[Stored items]
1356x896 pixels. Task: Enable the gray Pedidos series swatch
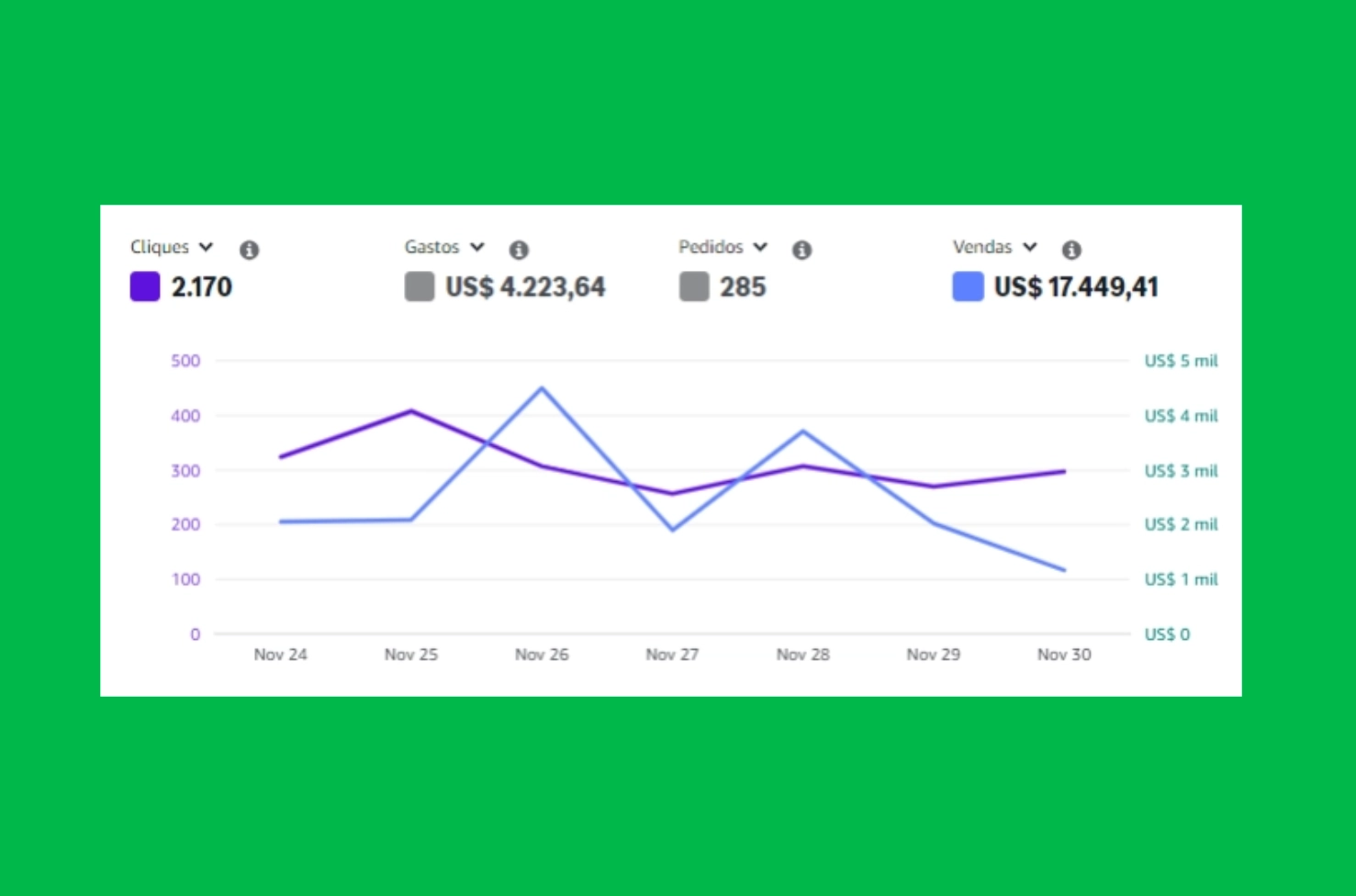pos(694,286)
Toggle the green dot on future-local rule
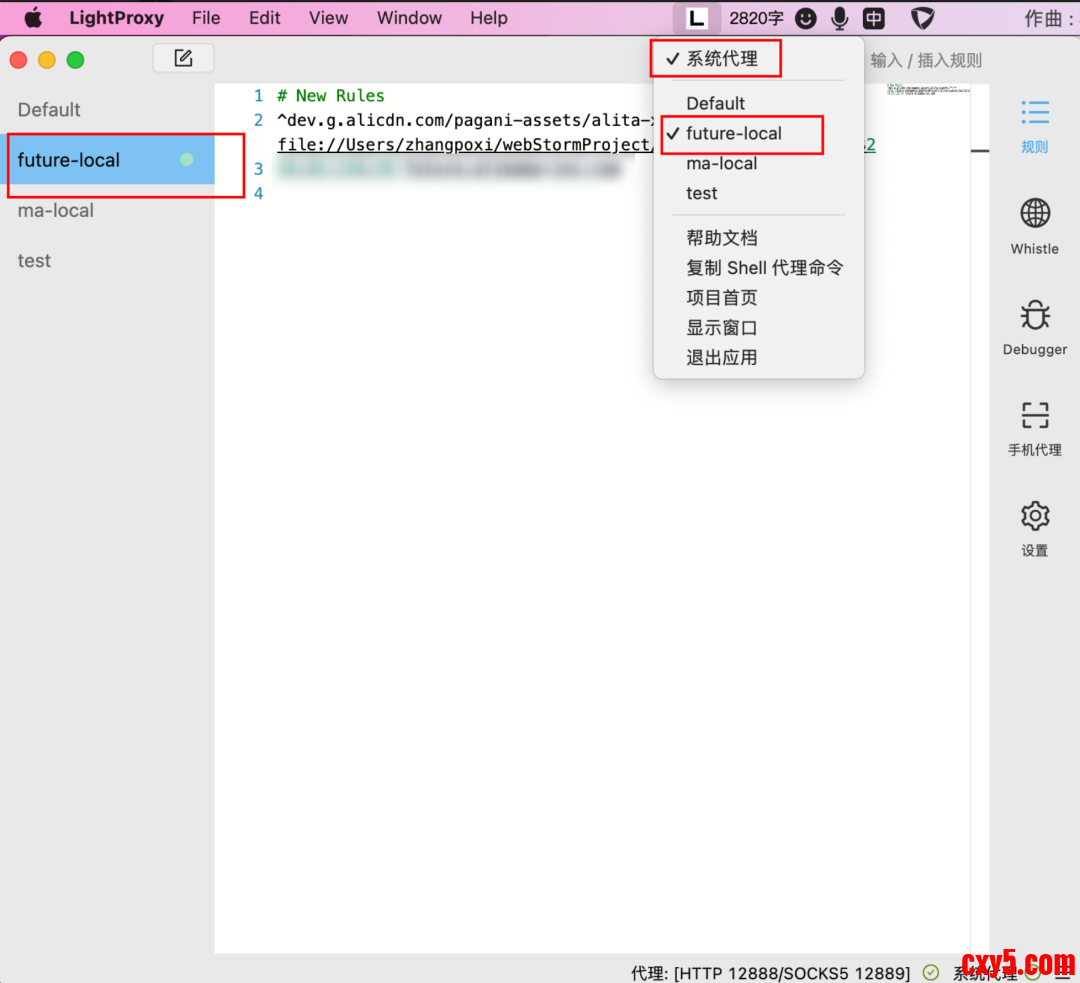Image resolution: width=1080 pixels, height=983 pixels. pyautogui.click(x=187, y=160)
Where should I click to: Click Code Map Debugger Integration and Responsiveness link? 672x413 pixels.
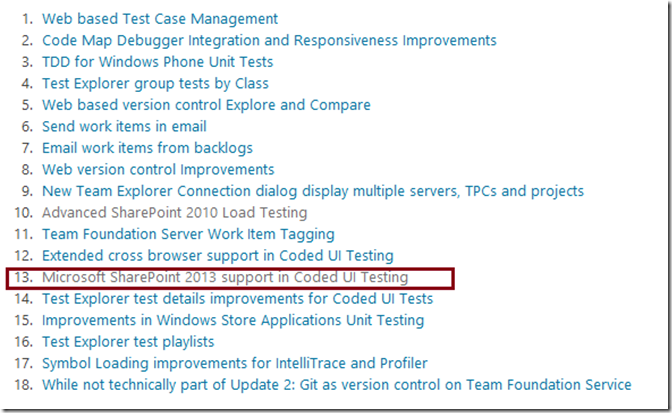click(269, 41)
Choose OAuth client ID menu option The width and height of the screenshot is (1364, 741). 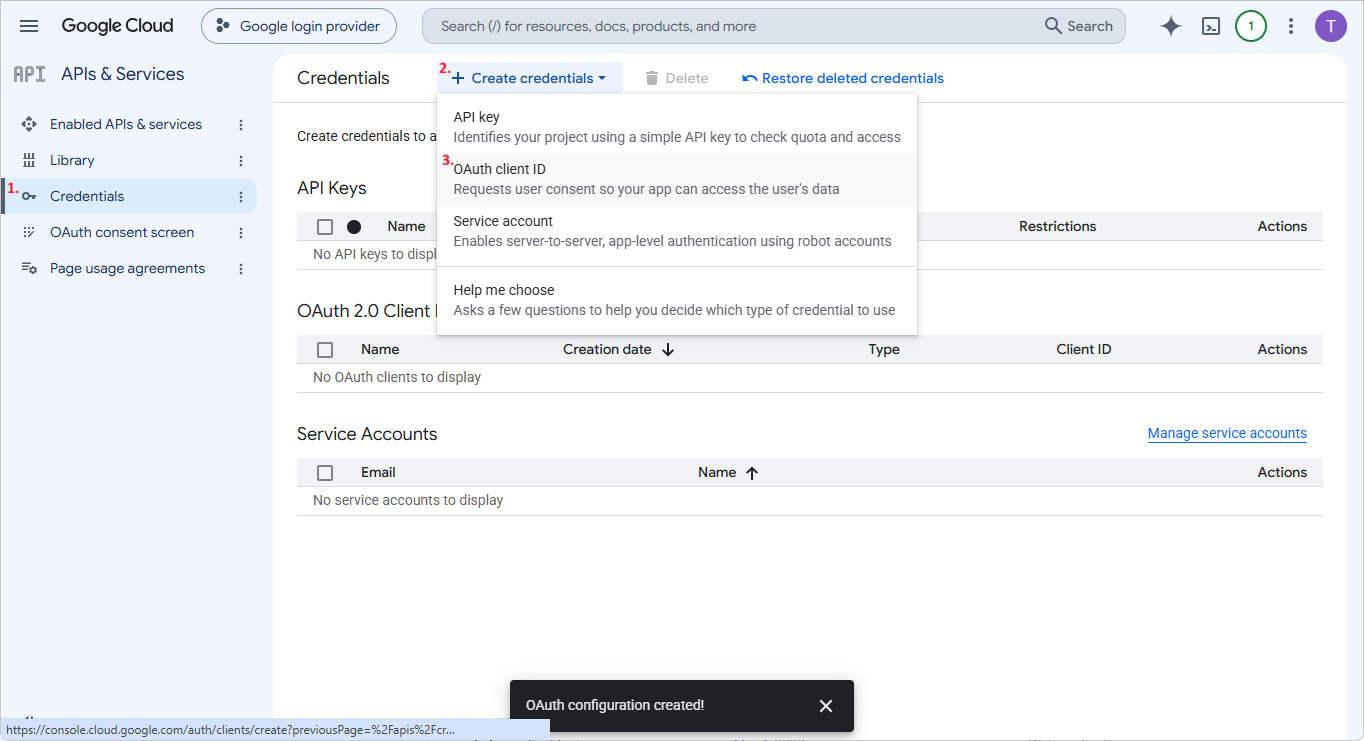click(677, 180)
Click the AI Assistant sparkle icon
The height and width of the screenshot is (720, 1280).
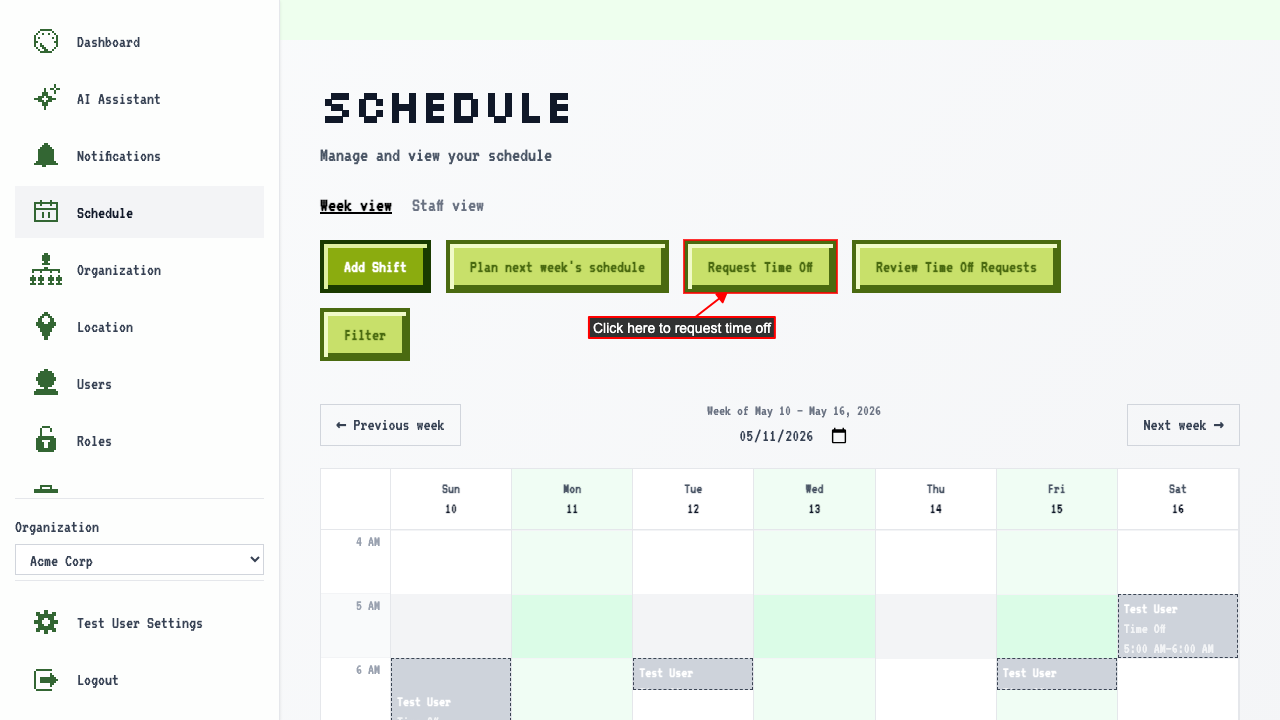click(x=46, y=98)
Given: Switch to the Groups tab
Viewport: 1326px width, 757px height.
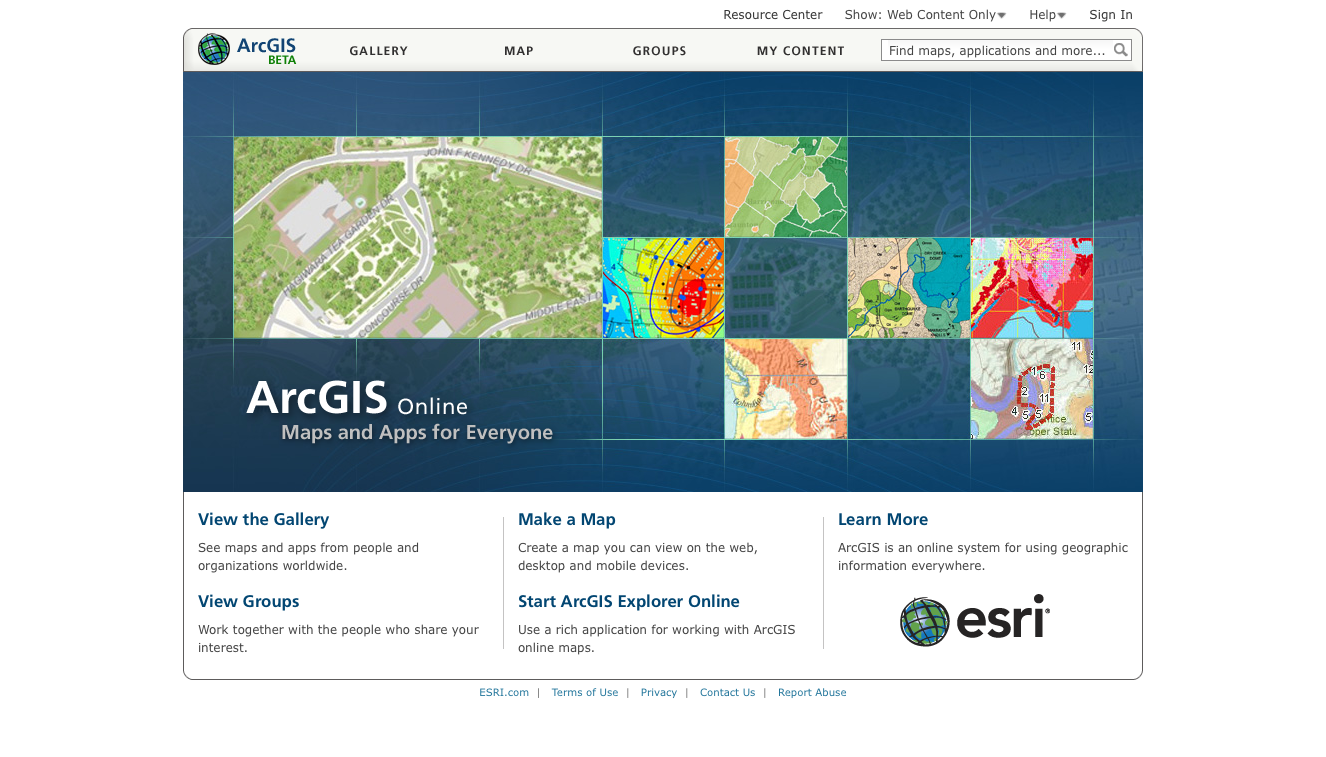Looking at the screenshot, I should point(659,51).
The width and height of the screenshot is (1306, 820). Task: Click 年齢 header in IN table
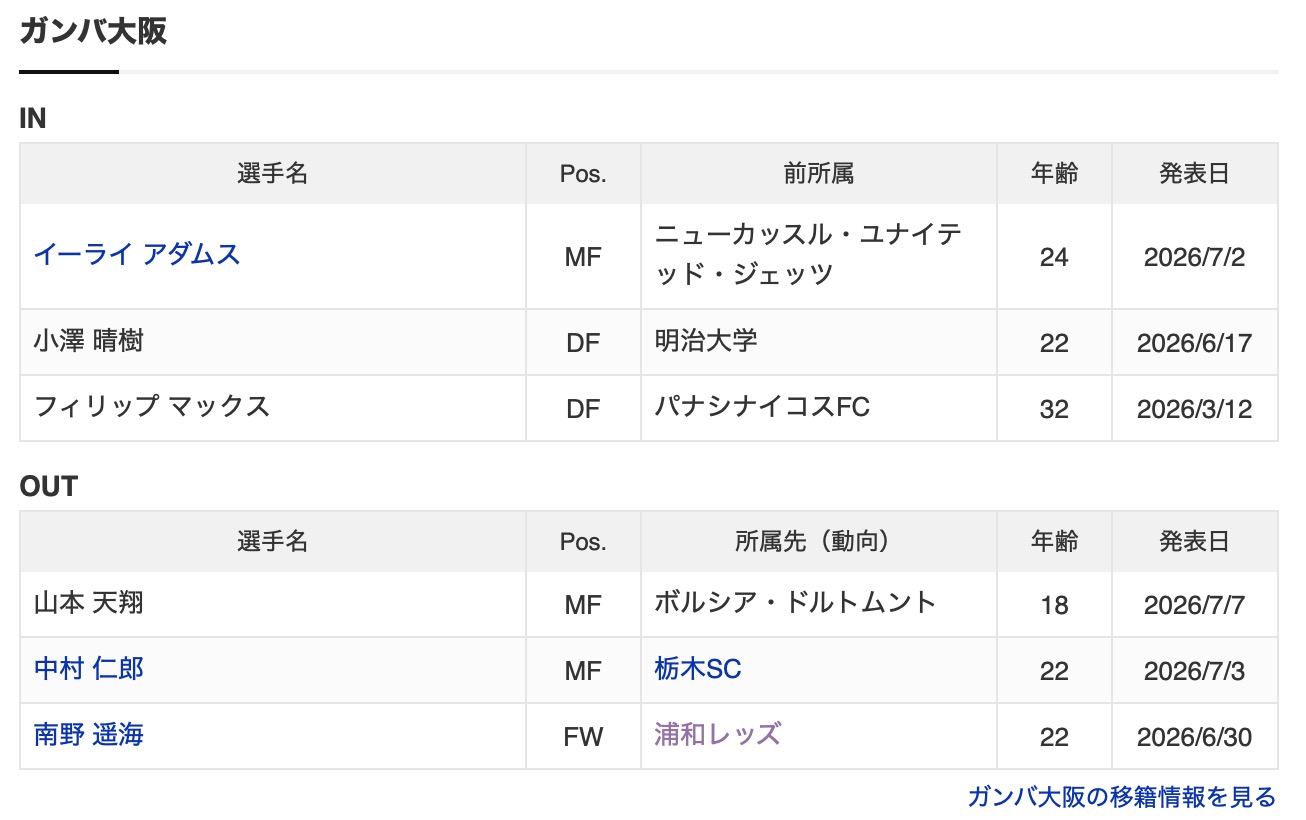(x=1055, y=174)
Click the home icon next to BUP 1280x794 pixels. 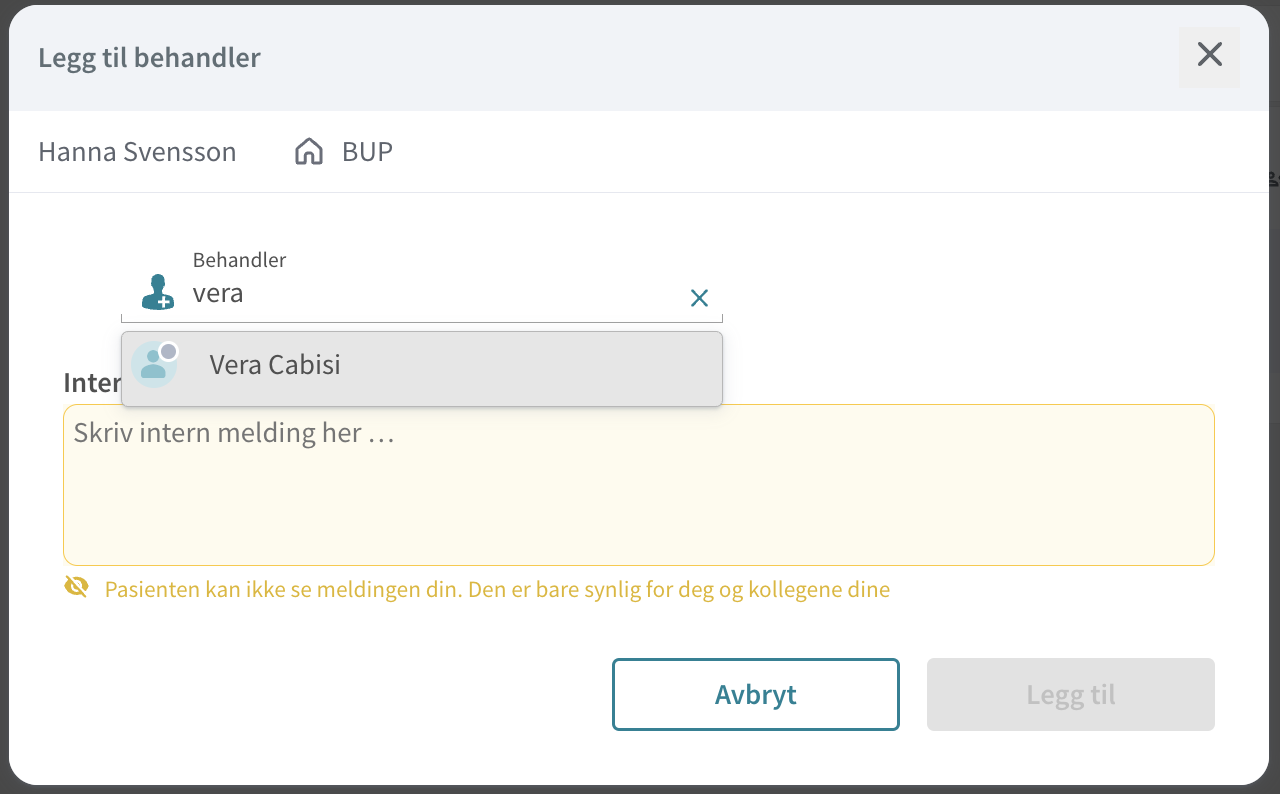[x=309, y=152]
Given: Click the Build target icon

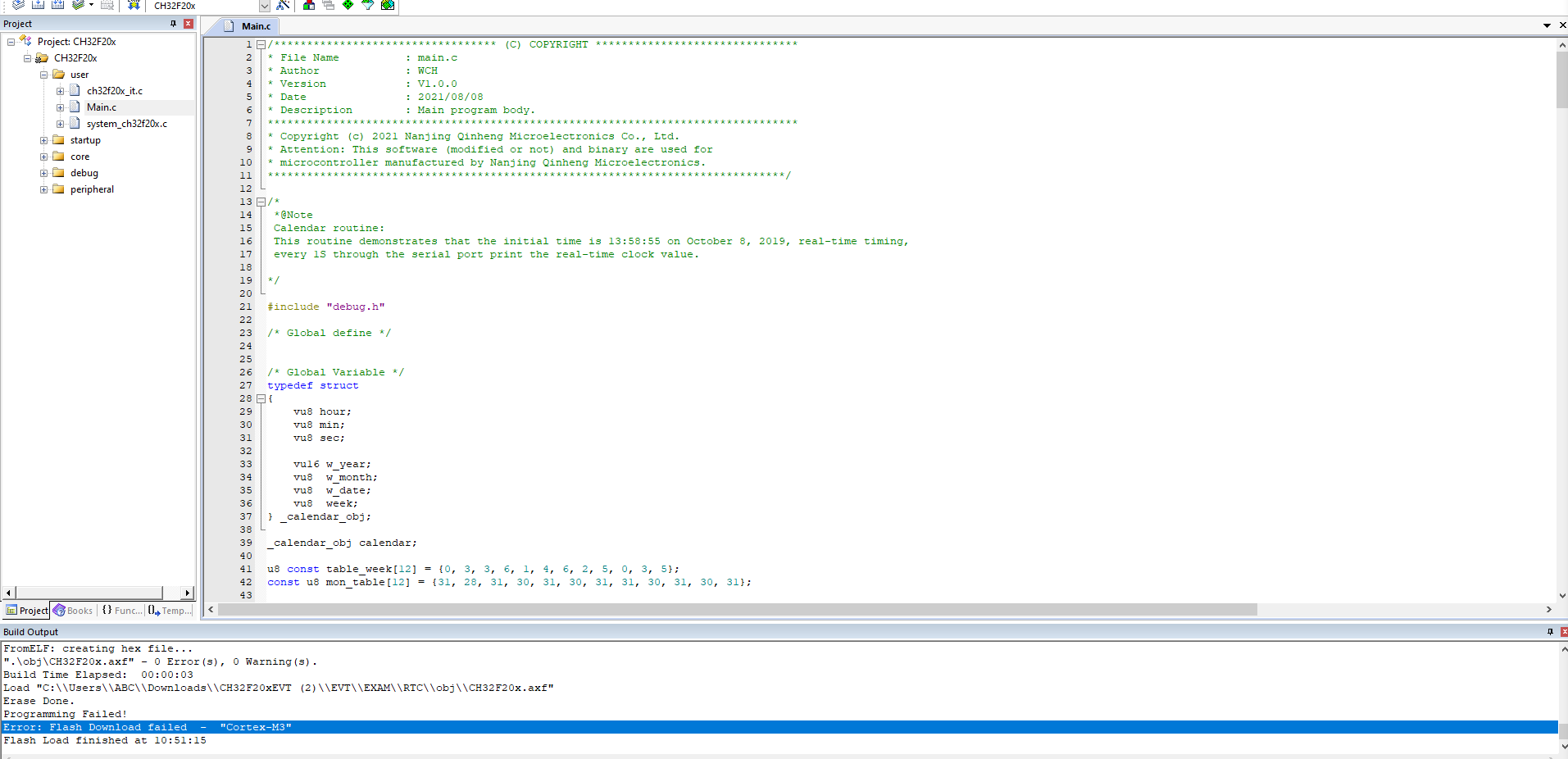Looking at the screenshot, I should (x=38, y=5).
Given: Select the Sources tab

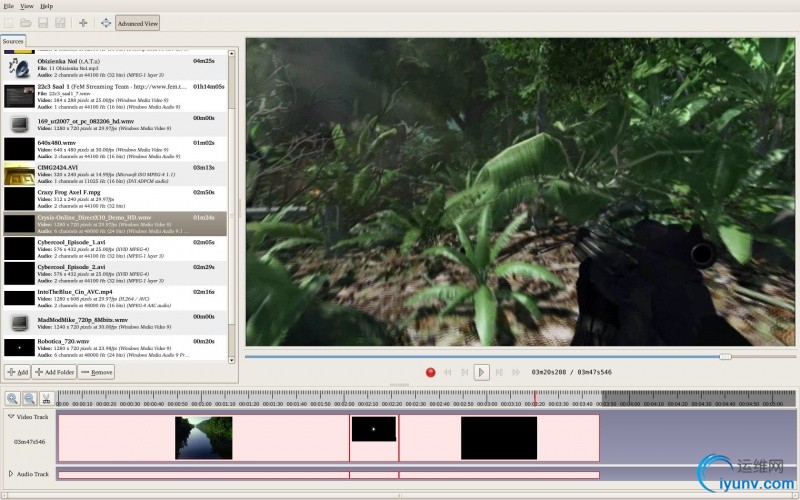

[Task statement]:
Please copy the data above word for word, but only from the line that contains "Given: Click the Build target icon" through the final line, both included, and without the pictures.

[Output below]:
Given: Click the Build target icon

Looking at the screenshot, I should (x=38, y=5).
Given: Select the Sources tab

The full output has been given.